## [Required action A]
In the text on water purification methods:
(i) How many drops of 2% iodine solution go into one liter of water?
(ii) What percentage of sodium hypochlorite do bleaching agents usually contain?
(iii) How long should a bottle of water stay in direct light on a cloudy day?
## [Required action B]
Resume the text on water purification methods after its final sentence.

## [Given text]
☆ ☆ ☆ ☆ ☆ ☆ ☆
Chemical substances (iodine, chlorine, bleaching agent)
There are two popular methods of chemical treatment of water using droplets of the reagent in water: iodine and chlorine. A bleaching agent is the third possibility of chemical cleaning, especially in densely populated areas.
Iodine: Use a 2% iodine solution. Add 4-5 drops in one litre, if the water is strongly contaminated, apply twice as much. Allow the water to rest for about 30 minutes. The iodine itself is sold in the form of small, excellently portable bottles and can also be used to clean minor incisions or excoriations. You should definitely have the Iodine at your disposal every time you go into the wild (not only on a trip).
Please note that you can smell iodine in water and in general, it should not be drunk by pregnant women and people allergic to shellfish.
There are also special iodine tablets which are intended specifically for water purification and are intended for all outdoor enthusiasts and preppers.
Chlorine: Chlorine is usually available in the form of tablets which you just throw in a certain amount of water. After a few hours, the water is clean, and you will be “safe”.
Disadvantages of chlorine include the above-mentioned waiting and a higher price per litre of purified water. On the other hand, chlorine completely (or almost completely) evaporates from water, so that the taste is not affected in any way. It also has almost unlimited durability.
Bleaching agent: In really urgent cases, a bleaching agent can be used to purify water. Most bleaching agents use a liquid form of chlorine - sodium hypochlorite. As we have mentioned above, chlorine is commonly used for water purification, so the use of a bleaching agent makes certain sense.
Bleaching agents usually contain 5-8 % of sodium hypochlorite (always check this information on the bleaching agent label) and do not use a water cleaning product if it has a higher percentage. Use only two drops per litre of water and let the water stand for 30 minutes before drinking.
Solar: Solar water disinfection depends on sun intensity (logistically). Believe it or not, if you have a clean bottle of water, leave it in direct light for 12 hours (24-48 hours when it is cloudy) and the UV rays will kill most bacteria and micro-organisms (not all of them). Some experts even say that you should always leave the bottle in the sun, just to be on the safe side. It depends on your situation and needs. Because this method is not 100% safe, use it only in emergency situations.
☆ ☆ ☆ ☆ ☆ ☆ ☆
## [Data shown]

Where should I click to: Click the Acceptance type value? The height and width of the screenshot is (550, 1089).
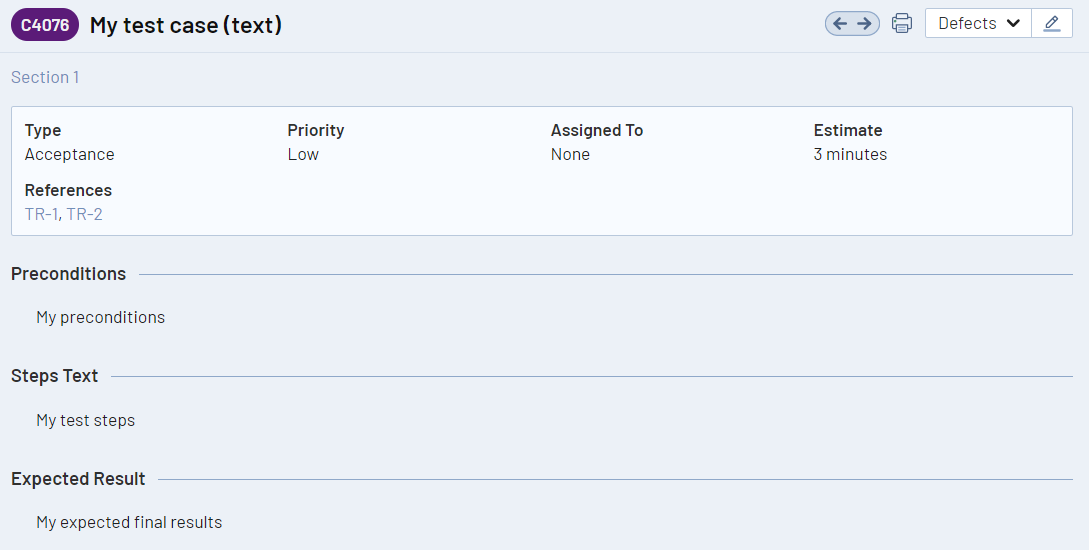(x=70, y=154)
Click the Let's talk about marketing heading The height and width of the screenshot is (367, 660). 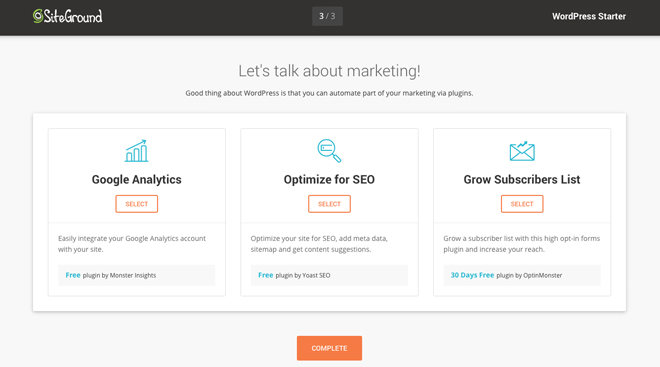[329, 71]
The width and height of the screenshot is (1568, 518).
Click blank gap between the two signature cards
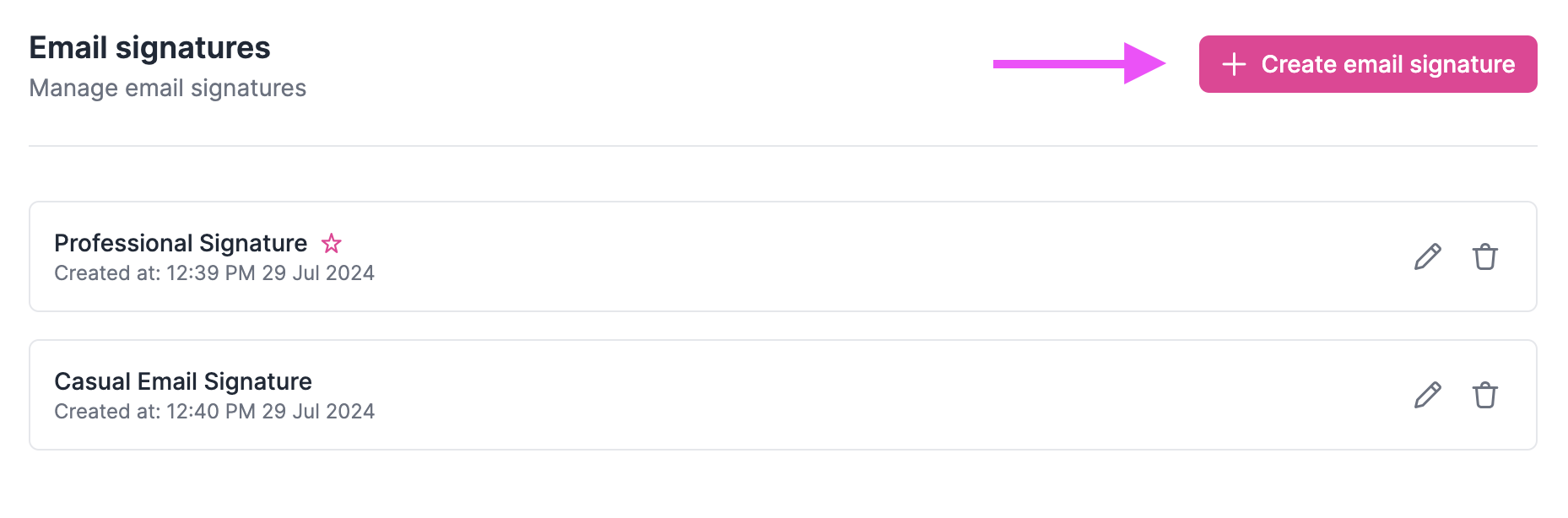pyautogui.click(x=782, y=326)
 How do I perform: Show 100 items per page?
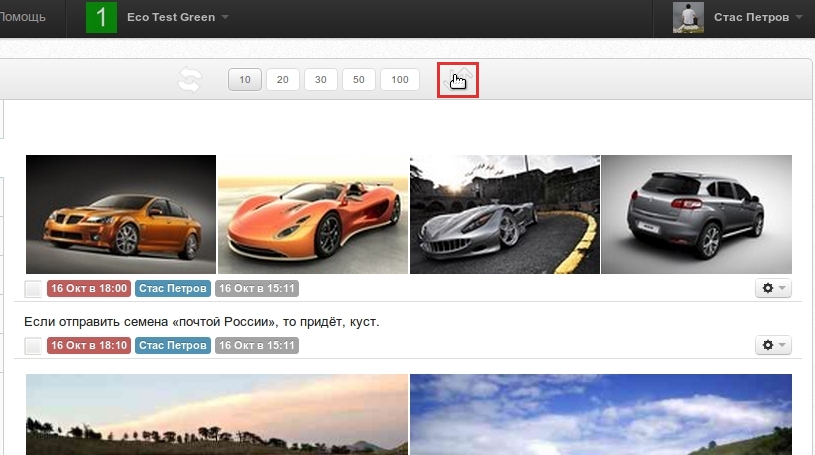tap(400, 80)
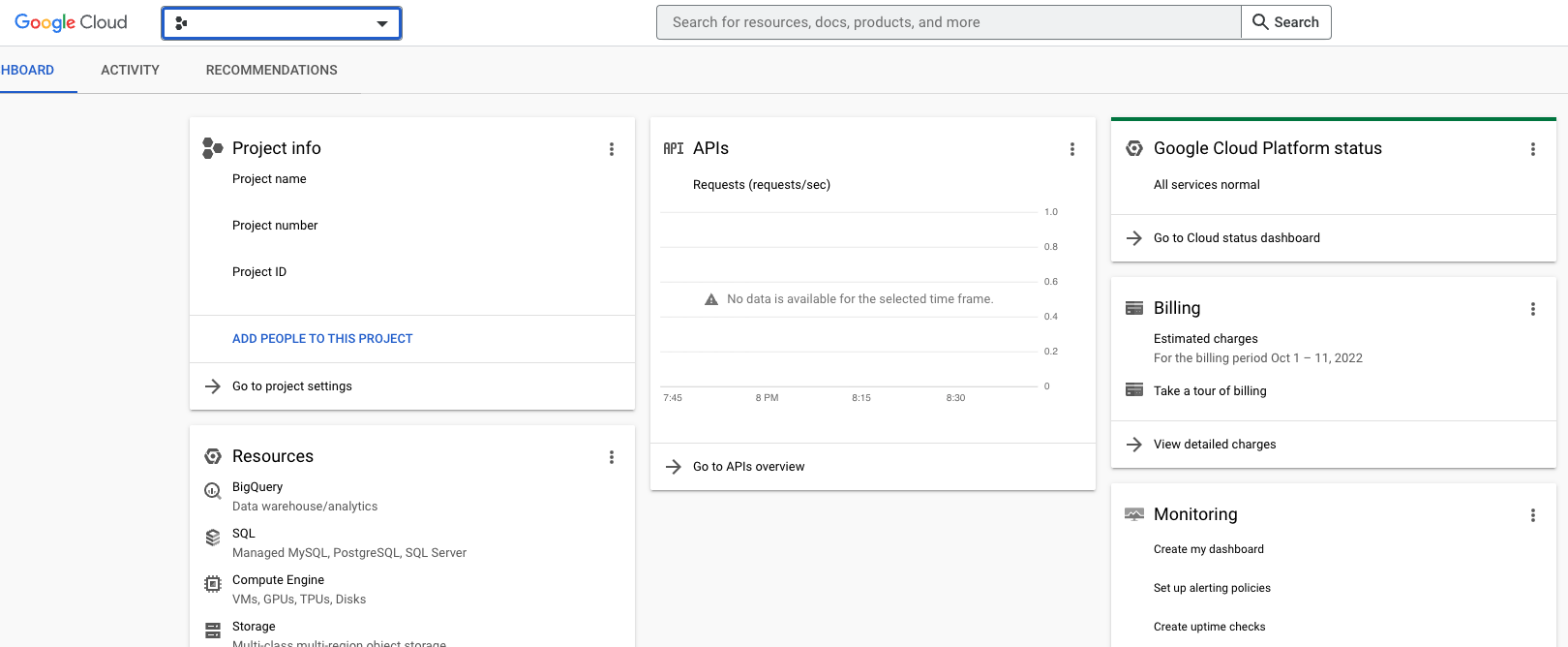
Task: Click the Compute Engine chip icon
Action: coord(213,584)
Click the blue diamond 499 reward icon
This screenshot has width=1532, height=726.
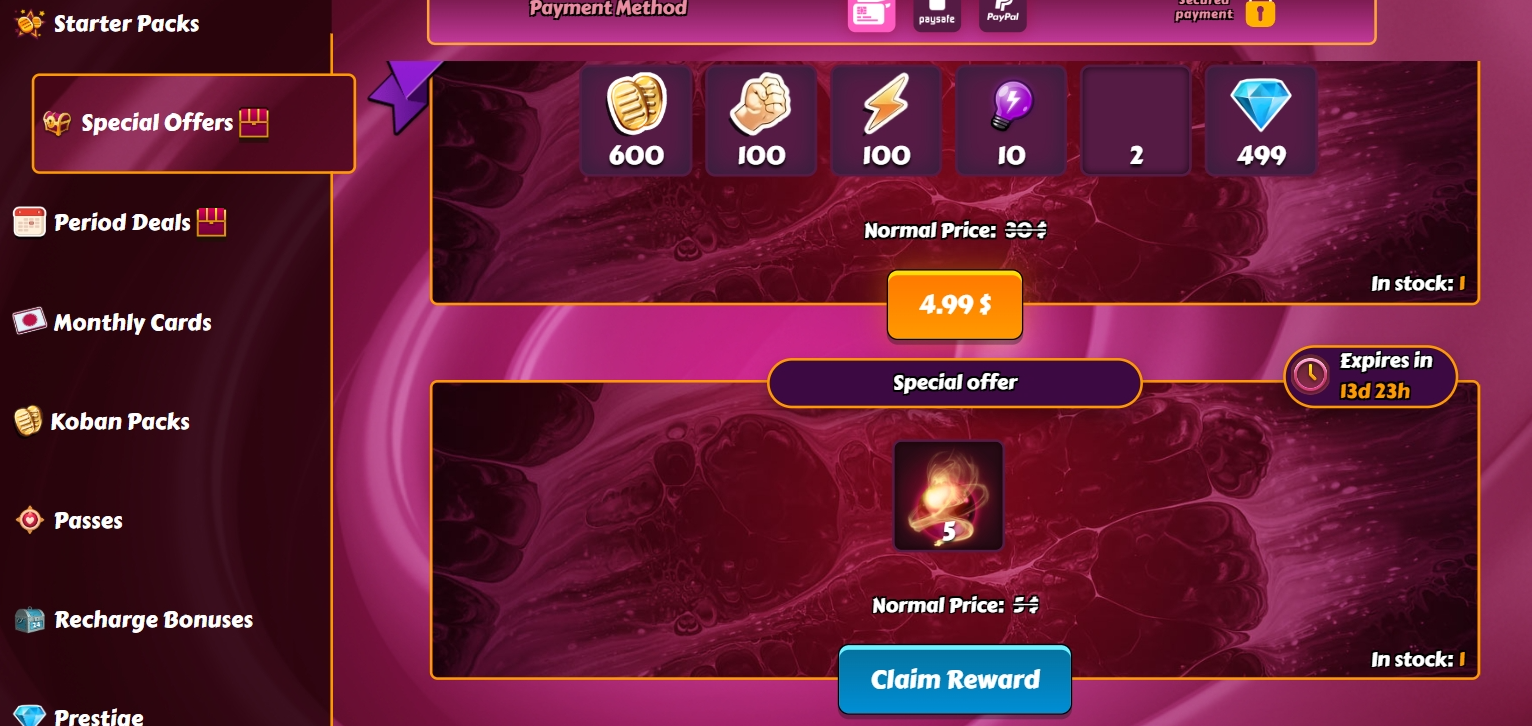click(x=1261, y=121)
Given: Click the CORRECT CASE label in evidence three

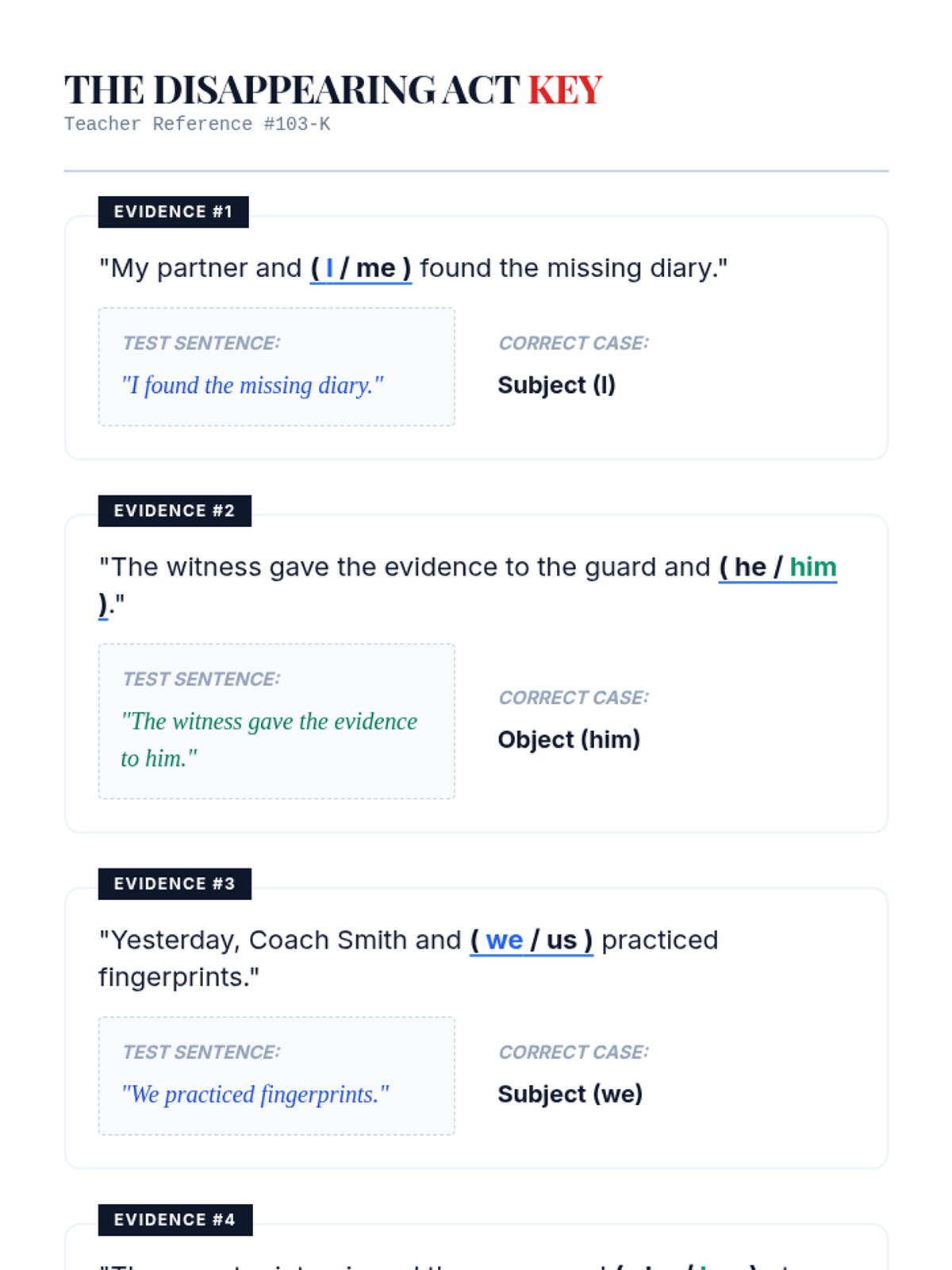Looking at the screenshot, I should (574, 1053).
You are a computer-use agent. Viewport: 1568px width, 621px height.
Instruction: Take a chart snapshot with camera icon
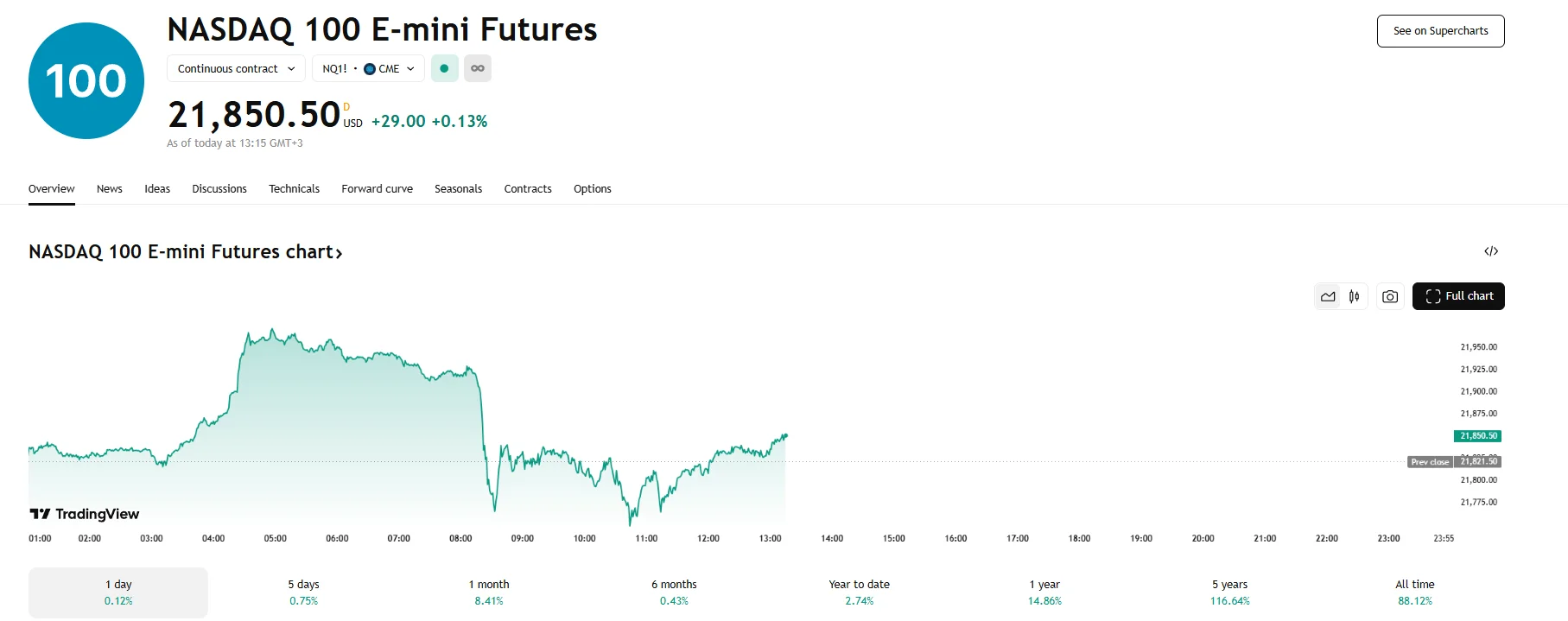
☆ ☆ ☆ ☆ ☆ ☆ ☆
## [Exercise answer A]
(i) 4-5 drops, or twice as much if the water is strongly contaminated.
(ii) 5-8%.
(iii) 24-48 hours.

## [Exercise answer B]
UV electronics: There are many devices that generate UV radiation that destroys bacteria and viruses. Some are battery-operated, others are “manually driven”. Note that these are not filtration devices, so larger dirt particles will not be removed from the water and some pathogens may remain there. Therefore, it is better to filter the water before UV purification. Like pumps, such electronics may be more demanding for the location.
Finalising: What to do in various situations?
Camping and tourism in modern countries: As we have already discussed, water in modern countries is almost always without strictly deadly viruses. Therefore, most commercial filtration systems (filter straws) should be sufficient.
Camping and tourism in third world countries: If you are already outside Europe and possibly North America, you will want to purify your water as much as you can. Get tablets, iodine and/or chemical purification filters.
Outdoor survival: If you get stuck somewhere outdoor for any reason, you will need to drink the local water to survive. If you have enough water and there is fuel for fire, make sure you boil everything. If you cannot sacrifice water by boiling or cannot start a fire, use the services of a material sandwich.
Remember that filtering improves the potability of water and removes impurities, while purification prevents the possibility of disease.
Finally, if your life depends on it, drink non-purified and unfiltered water. If you die of thirst, no doctor can help.